Researchers with the Baltimore Ecosystem Study (BES), a long-term ecological research site  based in Baltimore, Maryland, have been collecting information on sodium chloride (road salt) and nitrate (fertilizer) concentrations in watersheds outside of suburban Baltimore for over two decades. This summer, I used this data to look at the relationship between chloride and nitrate levels in Baltimore County watersheds and the amount of fertilizer and road salt being applied by homeowners and municipalities. 

Emma Castiblanco.

Exurban areas lie beyond suburbs and are often understudied. Taking a closer look at these areas reveals clear evidence of human influence – even in areas with low population density and limited roads and infrastructure. The water samples that I studied this summer came from Baisman Run, an exurban watershed, and Pond Branch, a forested watershed. We found that chloride and nitrate concentrations are significantly higher in the exurban watershed, which is more densely populated than the forested site.

Additionally, we found that while the amount of road salt being used each winter has not increased significantly over the past two decades, the amount of chloride in the exurban watershed has increased. This indicates that chloride is accumulating in the water.

Nitrate levels at the exurban watershed have not increased significantly, but they have remained at an extremely high level. This is a sign of nitrate retention. It is clear that both salt and fertilizer are accumulating in these systems; these substances don’t just wash away. 

To protect the watersheds of Baltimore County, we need to think about ways to reduce salt and nitrate flowing into Baltimore waterways. This starts with understanding the long-term effects of elevated salt and nitrate levels on watersheds in Baltimore County, as well as watersheds facing similar problems across the country. Since we rely on road salt and fertilizer to maintain safe winter roads and grow vivacious plants, we need to consider alternatives that carry less risk to the environment, along with potential barriers to implementation. 

Like with food, access to healthier alternatives is a matter of expense. Food that is lower in sugar, fat and salt is generally better for us, but tends to be more expensive than food with less nutritional value. The same is true for deicers and fertilizers. Some alternatives to sodium chloride road salt have been studied – and work. These include snow melt mats, potassium chloride, and cat litter. When it comes to fertilizers, there are many organic options that are slower-acting than synthetics.
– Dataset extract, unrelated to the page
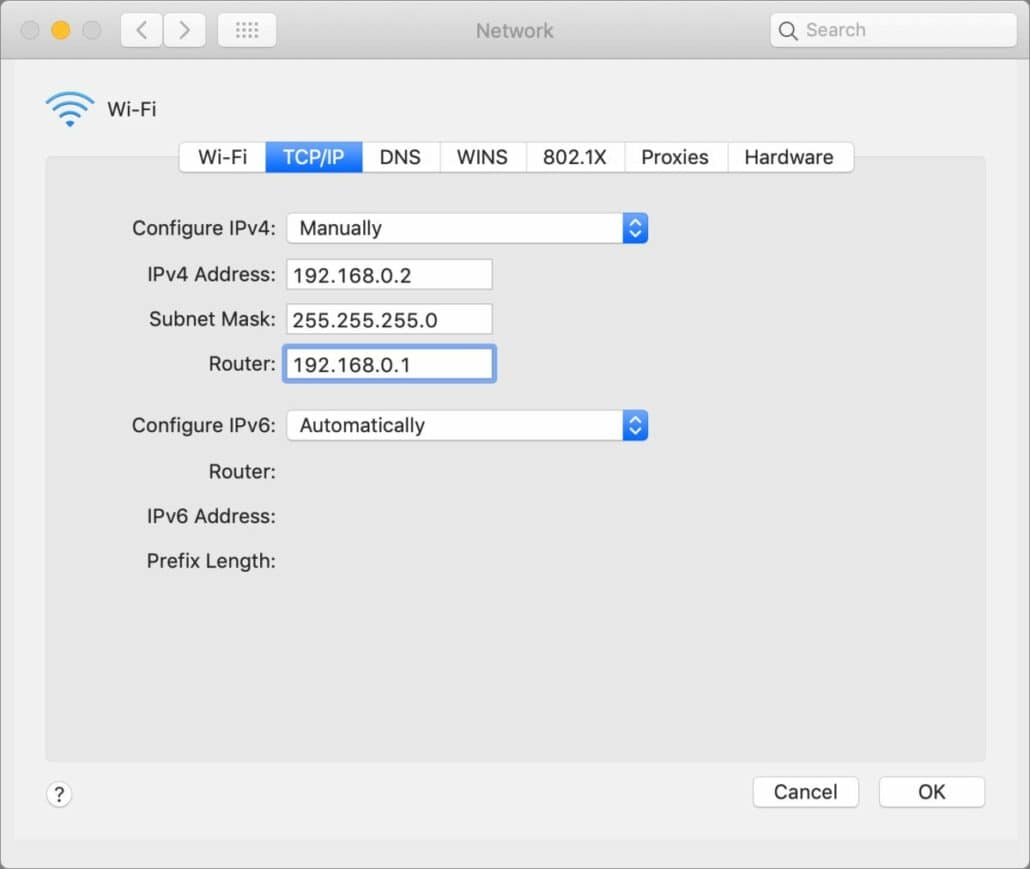Switch to the Wi-Fi tab
1030x869 pixels.
tap(222, 157)
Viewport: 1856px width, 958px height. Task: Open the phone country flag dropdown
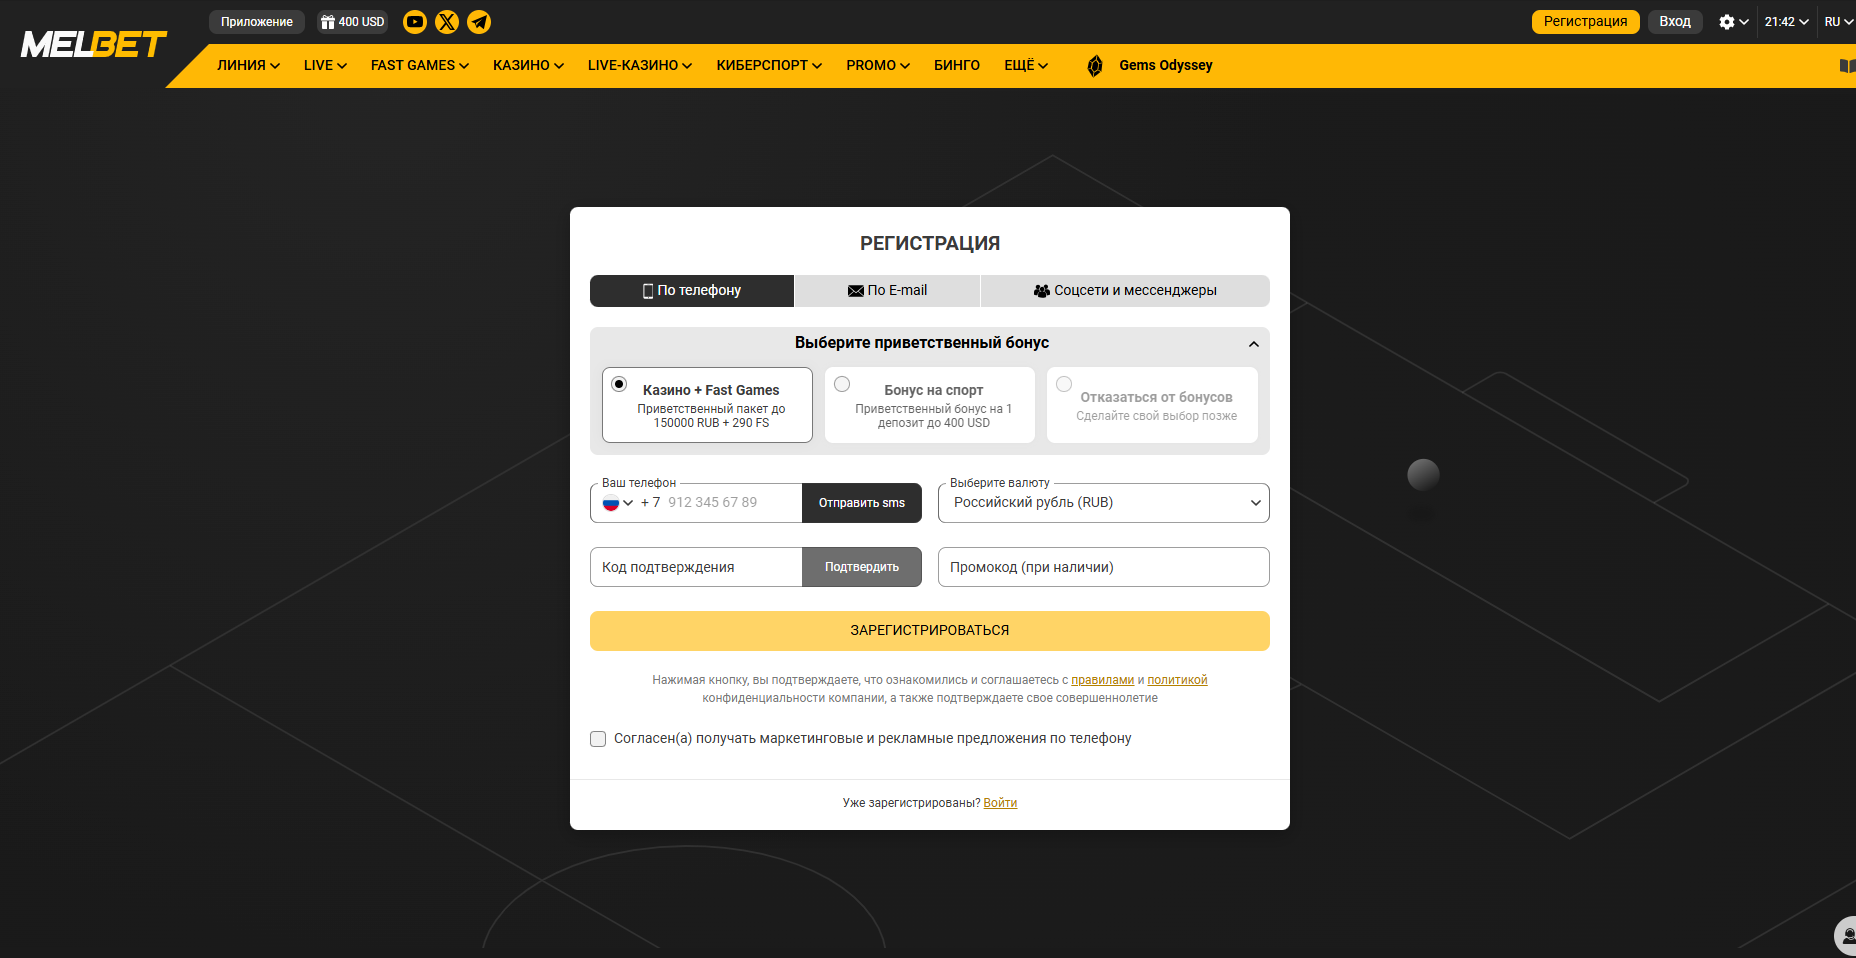tap(618, 503)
They are effective in gardens, but are less likely to leach in quantities that would deliver a nutrient jolt to the surrounding ecosystem. 

Unfortunately, while many of the alternatives are better for the environment, they tend to be very expensive and are therefore not feasible options for all communities. Similar to how socioeconomic status influences access to healthy foods, watershed health is determined by whether communities can afford eco-friendly alternatives for deicing their roads and feeding their plants. 

This may seem like an overwhelming problem, but there are many creative and passionate minds working to find solutions. Viable alternatives for deicers and fertilizers are in hand; now we need to find ways to make these healthy options accessible for all communities. 

Emma Castiblanco, a student at Haverford College, participated in Cary Institute's 2020 Research Experiences for Undergraduates (REU) program. This summer, Emma worked with Cary scientist Peter Groffman to study effects of road salt and nitrogen pollution on streams in Baltimore, Maryland.